Ölüm, duymak istemesek de duymak mecbûriyetinde olduğumuz bir nidâdır... Ölüm, “vakitsiz geldi” desek de; boyun eğmek mecbûriyetinde kaldığımız bir vedâdır... Ölüm; herkesin ödemek mükellefiyetinde olduğu bir borcu edâdır… Ölüm; “Ta haşre kadar sürecek / Bir şeb-i yeldâdır…”[ Ali Akbaş]  Ölüm, aslında bir “elvedâ” değil, yeni bir hayata “merhabâ”dır… 
     Ölüm, kimileri için “şeb-i arus”, kimileri için “nev-ruz”, kimileri için fîrâk, kimileri için son duraktır... 
     Kimileri içinse, “âsûde bahar ülkesi”nin giriş kapısında koklanan bir katmer güldür...  Ölüm, mü’minler için aslâ son nokta değil, ancak bir noktalı virgüldür...   

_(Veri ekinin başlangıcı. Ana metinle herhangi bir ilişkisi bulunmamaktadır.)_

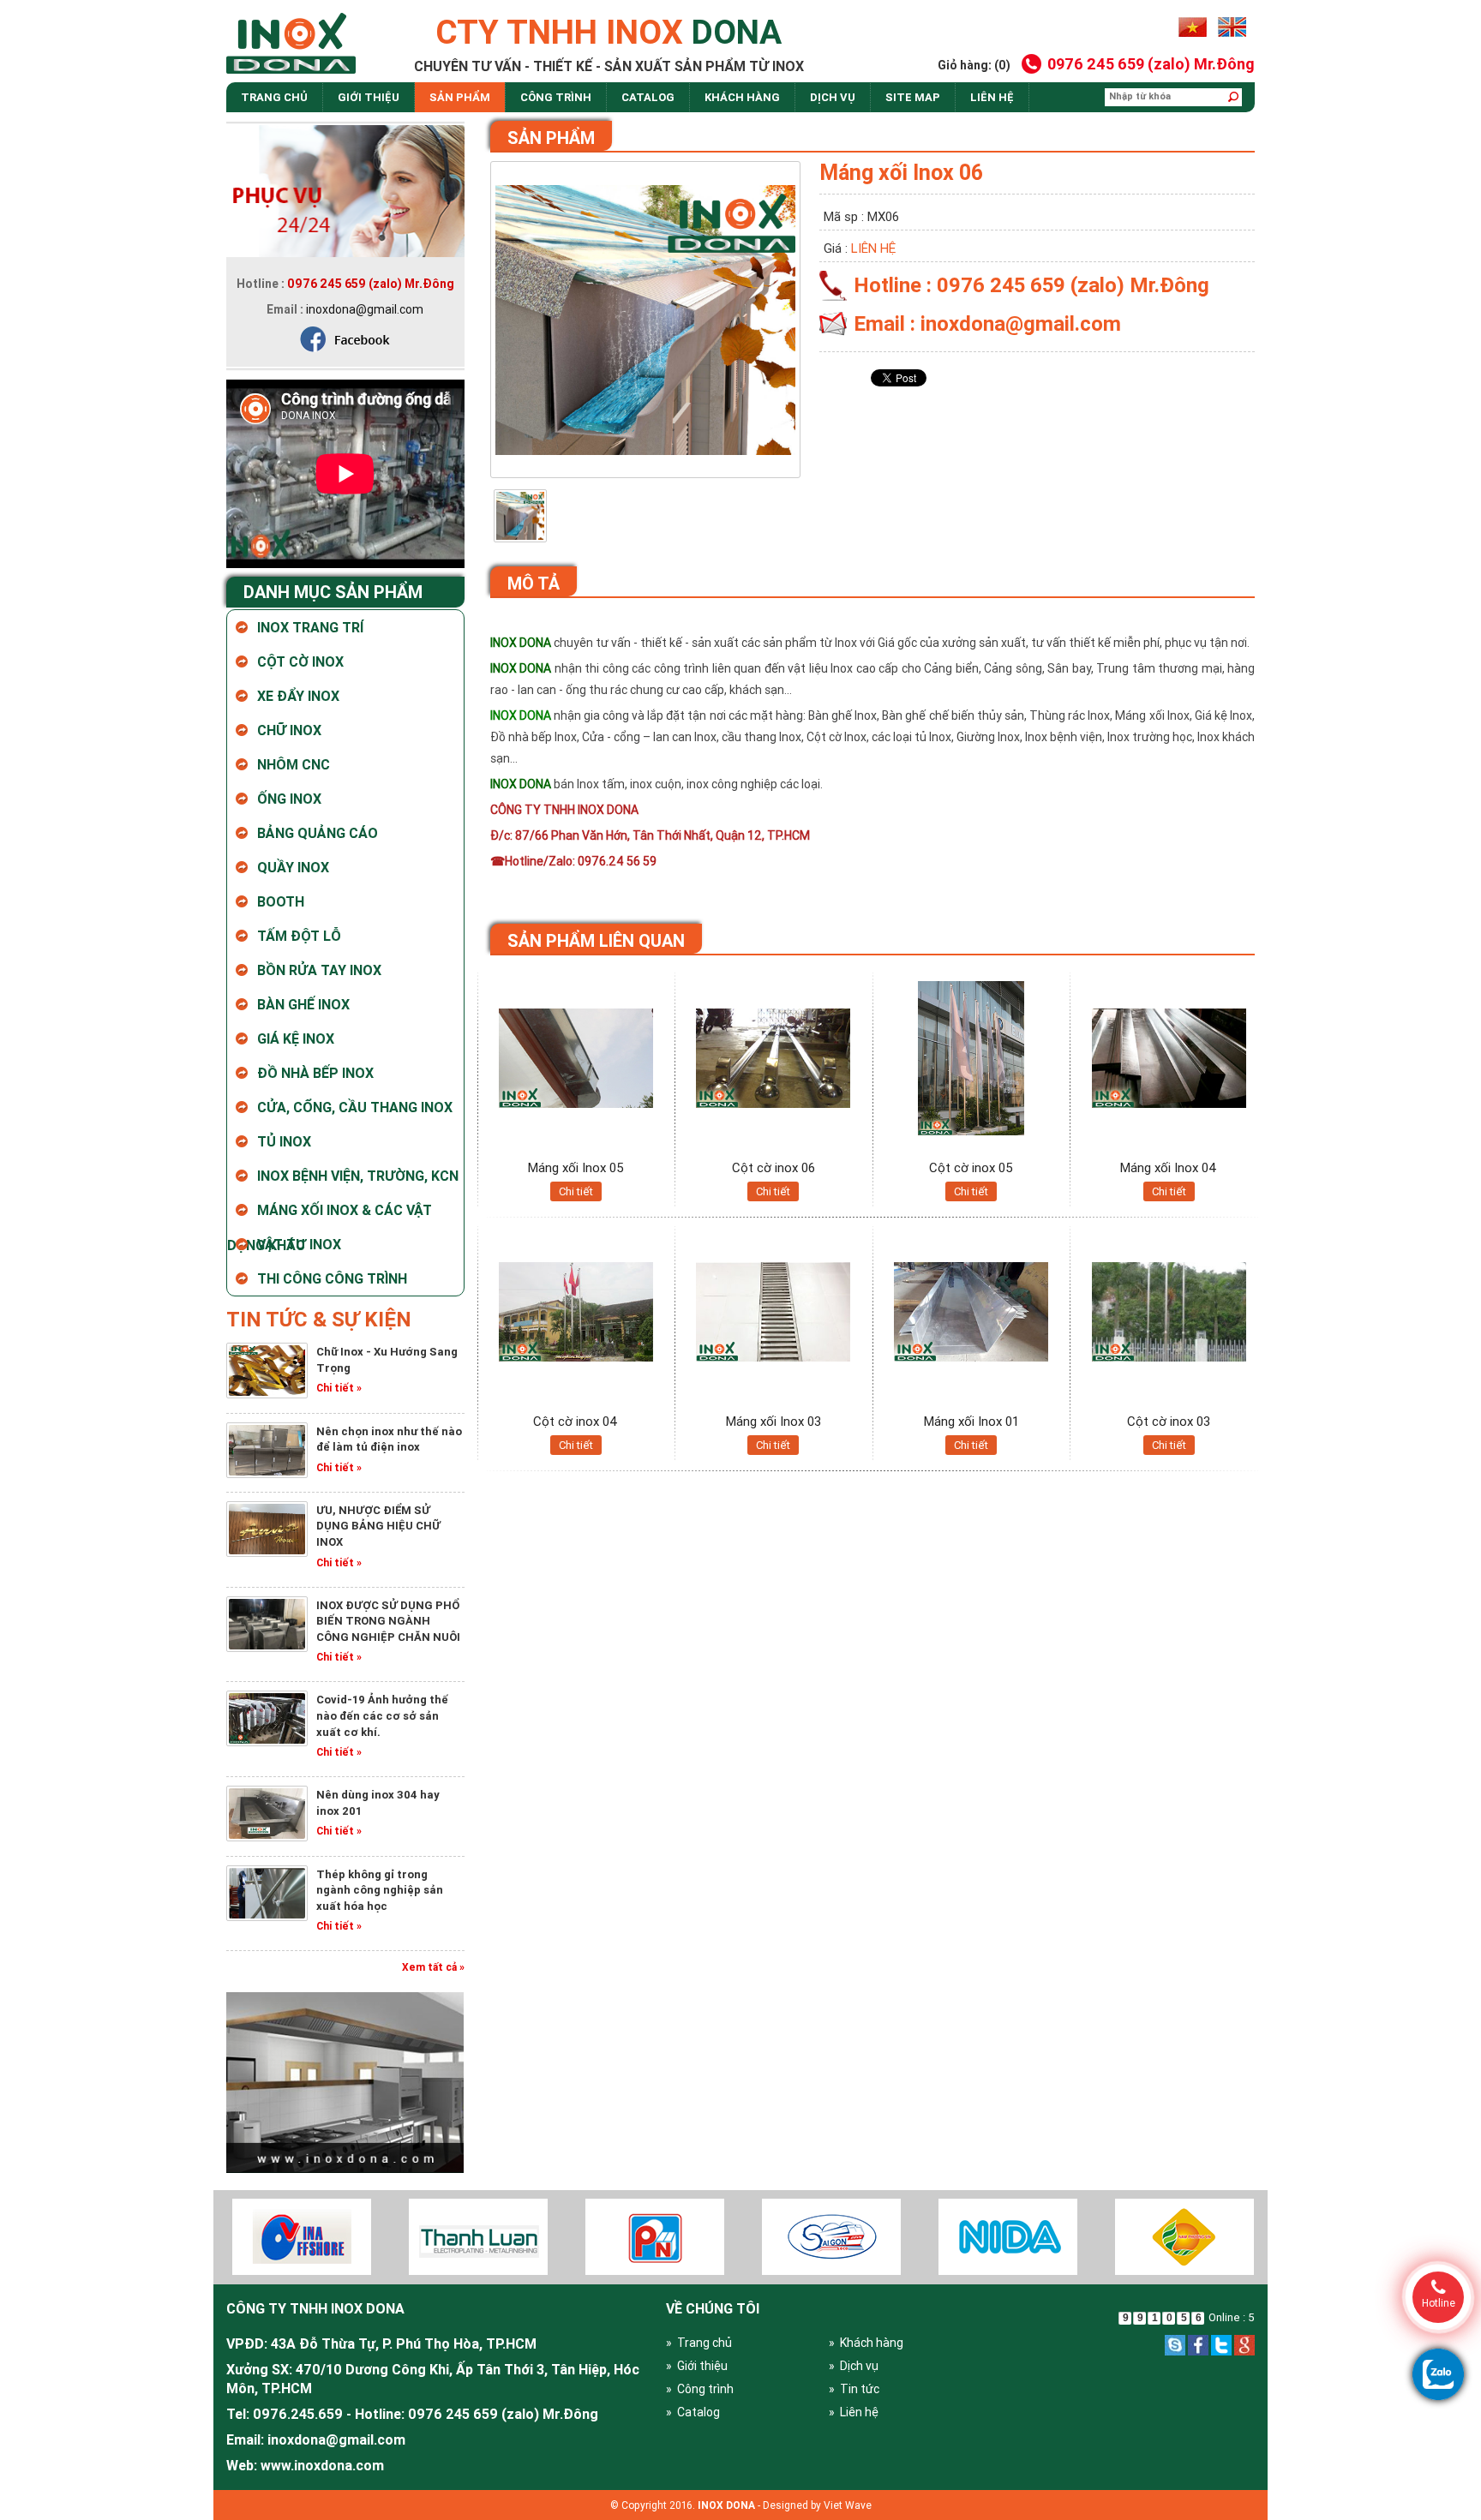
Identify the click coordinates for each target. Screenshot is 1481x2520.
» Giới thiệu (697, 2365)
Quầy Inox (293, 867)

     Ölümü çok düşünen, ‘bu hayatın rövanşına’ göre hayâtını düzenleyen insanlar için ölüm; 
    bir kutlu tebessümdür… Ölümü tebessümle karşılamak, hayatı dosdoğru yaşamak, “Gökkubbede bir hoş sadâ”[ Bâkî] bırakmak her kişinin harcı değil, “Er kişinin” harcıdır... “Er kişi” eksikliğinin çekildiği bir dönemde Hüseyin Aras,  “âsumânın fânusuna”[ Şeyh Gâlip] birçok hoş sadâ bırakan, hayatı boyunca haysiyetli fikir çizgisini koruyan ve artık ender-i nâdirattan olan -kelimenin kâmil mânâsıyla- bir “Er kişi”ydi…  
     Gönül dostları için Hüseyin Aras; “Herkes ölür, ama her insan gerçek hayatı yaşayamaz.”[  Victor Hugo] kelâm-ı kibarındaki  “gerçek hayatı” “Dîn ü devlet, mülk ü millet” aşkıyla yaşamış bir alperendi…   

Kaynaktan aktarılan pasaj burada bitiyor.